_Work to complete:_ Gather every line in the rows below that contains the word "screenshot" and copy each one in full. Only lines that match the exact case count.

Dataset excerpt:

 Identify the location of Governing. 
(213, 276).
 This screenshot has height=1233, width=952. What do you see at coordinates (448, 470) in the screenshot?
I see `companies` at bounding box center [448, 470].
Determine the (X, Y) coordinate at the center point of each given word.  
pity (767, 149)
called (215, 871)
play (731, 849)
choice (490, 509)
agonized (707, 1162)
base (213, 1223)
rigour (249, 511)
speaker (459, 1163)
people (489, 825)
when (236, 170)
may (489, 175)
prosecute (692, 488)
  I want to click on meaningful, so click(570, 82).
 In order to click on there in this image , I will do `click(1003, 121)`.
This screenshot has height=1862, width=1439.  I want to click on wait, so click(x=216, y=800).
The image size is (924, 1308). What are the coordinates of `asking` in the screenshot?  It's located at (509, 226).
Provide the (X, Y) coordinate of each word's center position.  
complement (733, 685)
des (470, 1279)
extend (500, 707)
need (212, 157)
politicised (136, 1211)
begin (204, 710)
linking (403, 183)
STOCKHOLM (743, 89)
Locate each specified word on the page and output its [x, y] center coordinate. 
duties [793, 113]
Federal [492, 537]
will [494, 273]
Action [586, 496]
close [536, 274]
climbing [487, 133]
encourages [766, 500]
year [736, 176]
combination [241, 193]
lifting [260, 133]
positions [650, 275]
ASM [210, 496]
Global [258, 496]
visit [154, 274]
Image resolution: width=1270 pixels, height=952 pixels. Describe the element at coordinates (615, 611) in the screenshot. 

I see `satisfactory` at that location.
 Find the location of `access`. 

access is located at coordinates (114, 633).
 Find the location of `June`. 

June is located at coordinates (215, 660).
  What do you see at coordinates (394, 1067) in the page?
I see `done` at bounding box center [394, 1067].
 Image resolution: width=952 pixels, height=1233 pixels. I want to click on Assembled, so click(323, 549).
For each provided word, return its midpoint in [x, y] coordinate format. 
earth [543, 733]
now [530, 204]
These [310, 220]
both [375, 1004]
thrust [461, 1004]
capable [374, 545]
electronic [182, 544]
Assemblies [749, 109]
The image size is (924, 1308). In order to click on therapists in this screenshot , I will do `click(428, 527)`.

_Full answer:_
 This screenshot has height=1233, width=952. What do you see at coordinates (448, 470) in the screenshot?
This screenshot has height=1862, width=1439.  I want to click on wait, so click(x=216, y=800).
The image size is (924, 1308). What are the coordinates of `asking` in the screenshot?  It's located at (509, 226).
Image resolution: width=1270 pixels, height=952 pixels. Describe the element at coordinates (615, 611) in the screenshot. 
The image size is (924, 1308). In order to click on therapists in this screenshot , I will do `click(428, 527)`.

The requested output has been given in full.